Anac apura transporte irregular em colisão de helicópteros
Acidente aéreo matou seis pessoas, entre elas artistas, influenciadores e produtores de conteúdo

A Agência Nacional de Aviação Civil (Anac) irá investigar se um dos helicópteros envolvidos na colisão que deixou seis mortos no Rio de Janeiro realizava transporte irregular de passageiros.
A colisão ocorreu na manhã de domingo (14) e provocou a queda das duas aeronaves em uma área próxima à Avenida das Américas. Um dos helicópteros pegou fogo após o impacto. Entre as vítimas estão os pilotos e quatro passageiros, incluindo o youtuber argentino Gaspar Prim, conhecido como Gaspi, e o cantor norte-americano Oliver Tree.
Segundo a Anac, tanto os pilotos quanto as duas aeronaves estavam com a documentação regular. Segundo a Polícia Civil, nenhuma das aeronaves operava oficialmente como táxi aéreo.
As autoridades ainda analisam as circunstâncias do acidente.

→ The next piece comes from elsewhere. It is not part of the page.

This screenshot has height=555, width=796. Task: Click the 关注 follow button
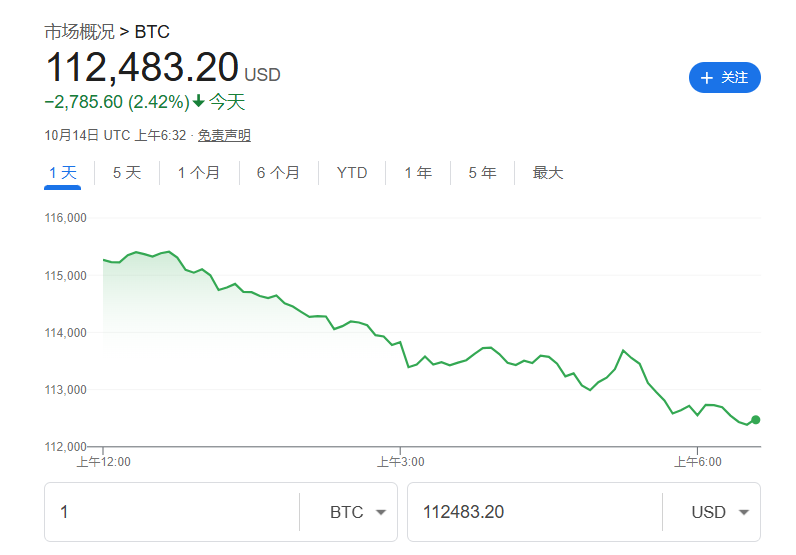(725, 77)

Planos de voo, registros operacionais e possíveis comunicações entre os pilotos serão incorporados ao inquérito.
"Os planos de voo serão juntados no procedimento e eventuais comunicações sonoras entre os pilotos também serão juntadas porque são fundamentais para a gente chegar à conclusão se houve algum tipo de erro, falha mecânica ou humana", informou a Polícia Civil.
Helicópteros não tinham alerta de colisão, diz especialista
Os dois helicópteros não possuíam sistema de alerta de colisão, segundo o especialista em segurança de voo Roberto Peterka.
Em entrevista ao News Manhã, nesta segunda-feira (15), ele afirmou que a ausência desse equipamento é comum em aeronaves de transporte privado.
Segundo avaliação preliminar do especialista, as imagens divulgadas até o momento apontam que os helicópteros estavam em uma possível "rota de colisão". No entanto, Peterka ressaltou que ainda é cedo para determinar as causas do acidente que matou seis pessoas.
"O vídeo que foi publicado indica que eles estavam em rota de colisão", afirmou.